Crucially: When Financial Planning is provided, all required information disclosures must be delivered to the client in writing.
The 30-Day Reporting Rule
The CFP Board must be kept informed of serious matters that could impact the integrity of the marks. A CFP professional must report specific events to the CFP Board within 30 calendar days. These reports must be made via a written narrative statement accurately describing the material facts of the reportable event.
You must report within 30 days if you:
- Receive a felony or relevant misdemeanor conviction or charge.
- Are the subject of a regulatory action alleging failure to comply with professional laws.
- Are involved in a personal bankruptcy, or a business bankruptcy where you are a control person.

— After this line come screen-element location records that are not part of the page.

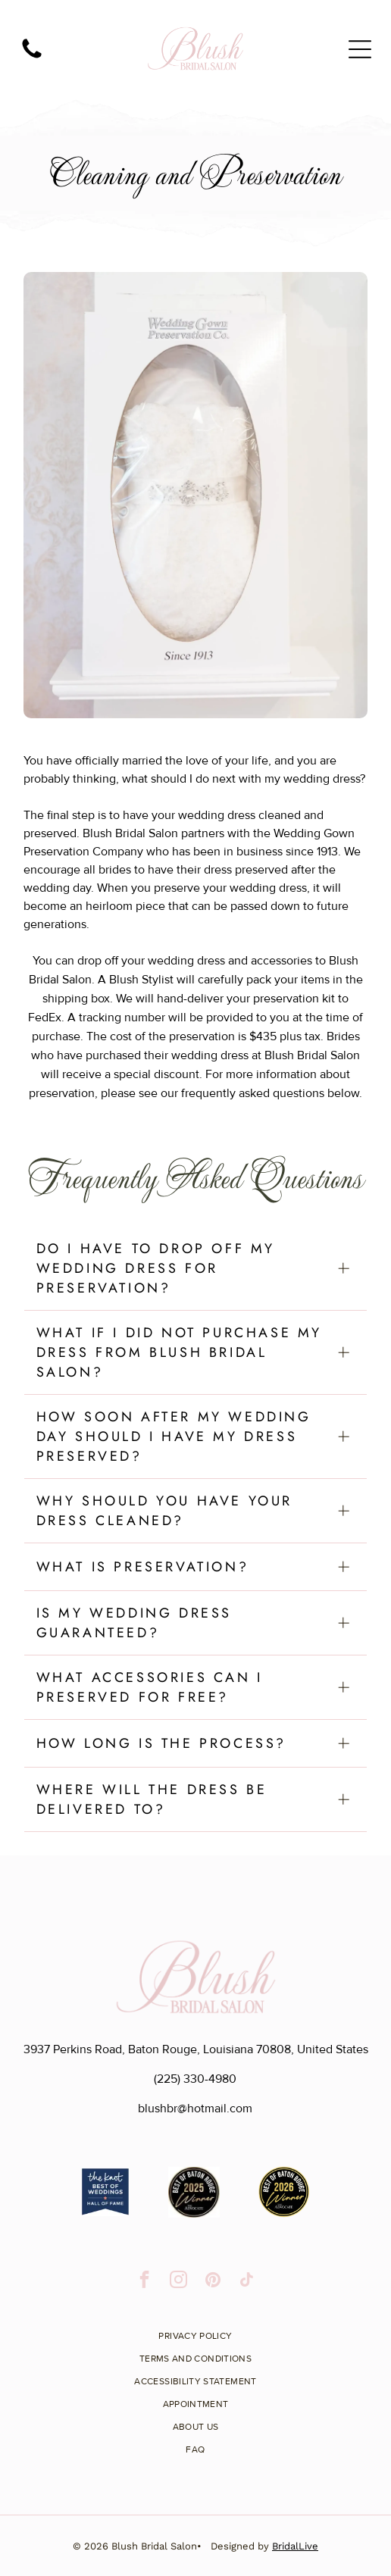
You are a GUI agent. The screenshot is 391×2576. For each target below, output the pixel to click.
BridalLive (295, 2546)
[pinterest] (212, 2281)
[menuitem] (195, 2330)
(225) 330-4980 (195, 2079)
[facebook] (144, 2281)
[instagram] (178, 2281)
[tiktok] (246, 2281)
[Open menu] (360, 49)
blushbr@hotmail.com (195, 2108)
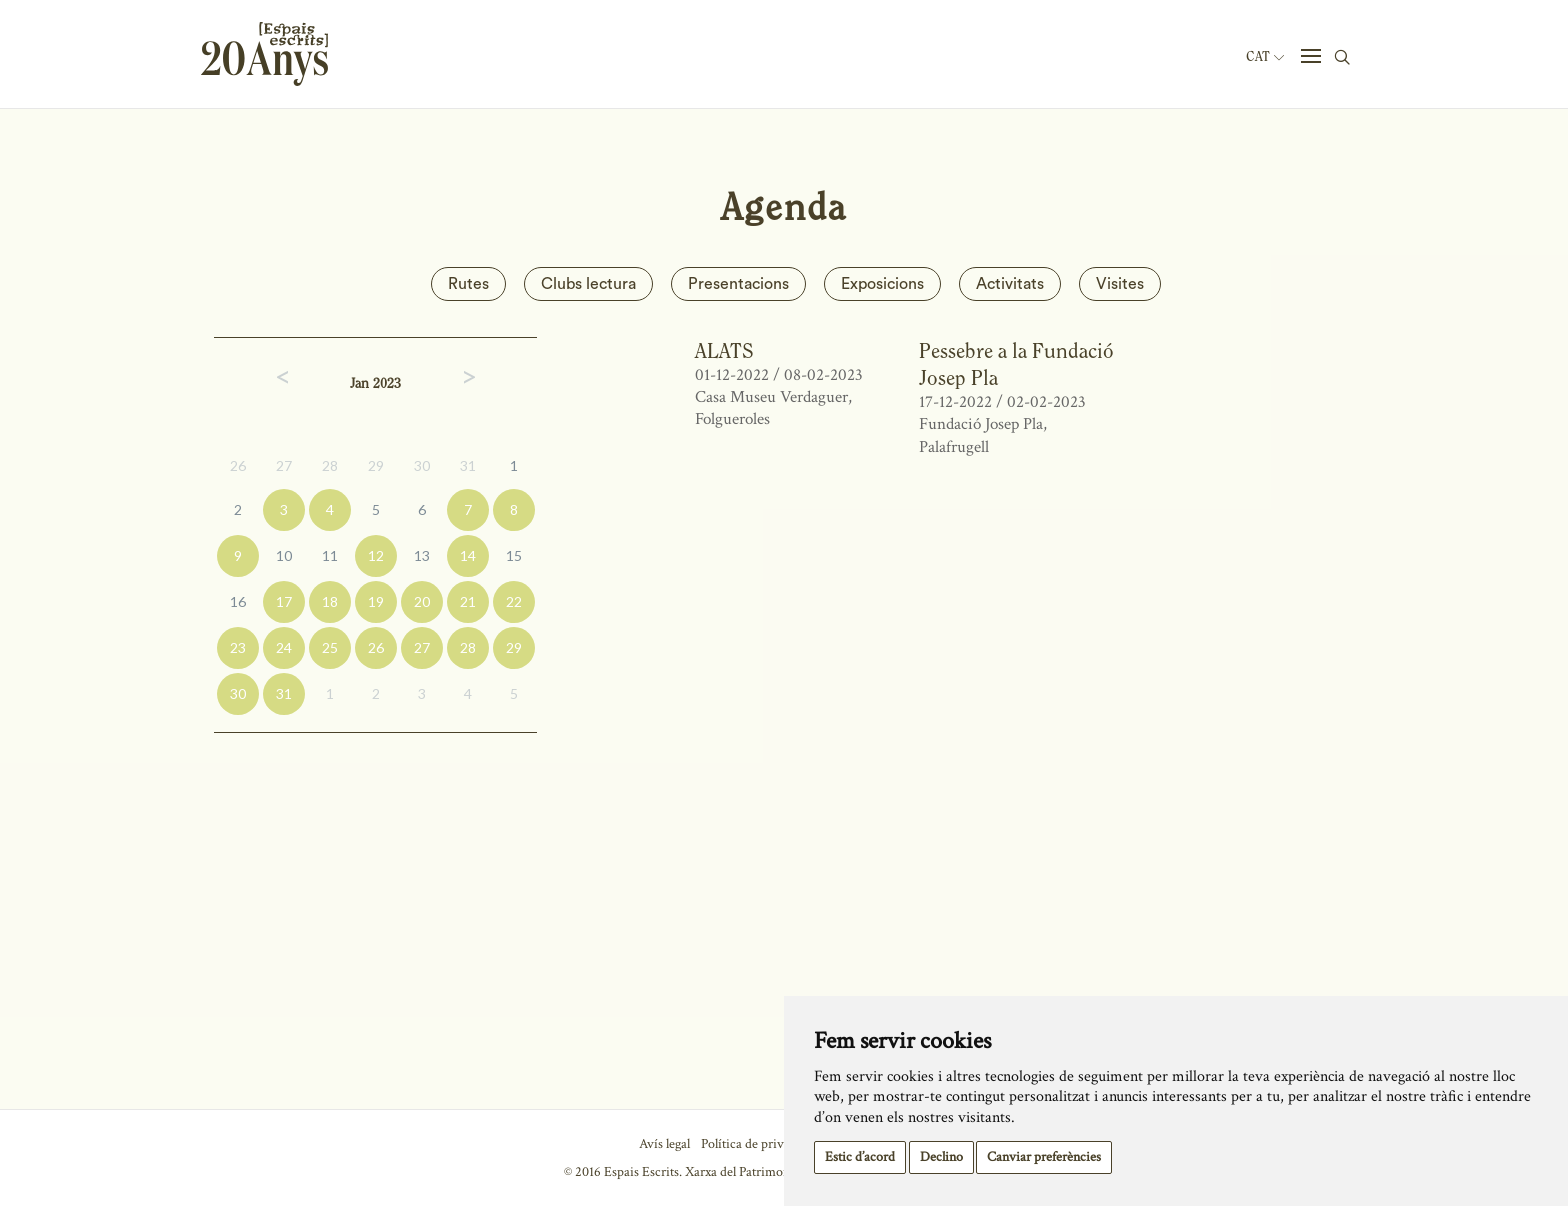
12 (376, 555)
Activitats (1010, 284)
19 (376, 601)
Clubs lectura (588, 284)
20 (422, 601)
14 (468, 555)
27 (284, 465)
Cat (1265, 57)
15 (514, 555)
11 (330, 555)
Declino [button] (941, 1157)
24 (284, 647)
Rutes (468, 284)
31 (468, 465)
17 (284, 601)
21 (468, 601)
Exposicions (882, 284)
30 (422, 465)
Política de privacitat (757, 1144)
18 (330, 601)
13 (422, 555)
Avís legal (664, 1144)
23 (238, 647)
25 (330, 647)
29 (376, 465)
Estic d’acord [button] (860, 1157)
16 (238, 601)
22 (514, 601)
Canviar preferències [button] (1044, 1157)
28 (330, 465)
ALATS (724, 350)
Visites (1120, 284)
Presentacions (738, 284)
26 (238, 465)
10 (284, 555)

- Receive notice of a federal tax lien on property you own.
- Are subject to a civil action resulting in a settlement of $15,000 or more involving professional services.

The Gravity of Bankruptcy
Because financial professionals are expected to demonstrate financial prudence, a bankruptcy filing is taken incredibly seriously. It is grounds for sanction and a public censure by the CFP Board.
However, a CFP professional can rebut this bankruptcy sanction presumption. To do so, they must prove the bankruptcy did not demonstrate an inability to manage financial affairs responsibly (for instance, if the bankruptcy was caused by overwhelming, unforeseen medical debt rather than gross negligence). Regardless of the sanction outcome, a CFP professional is explicitly required to inform clients of the existence of any personal or business bankruptcy they have filed.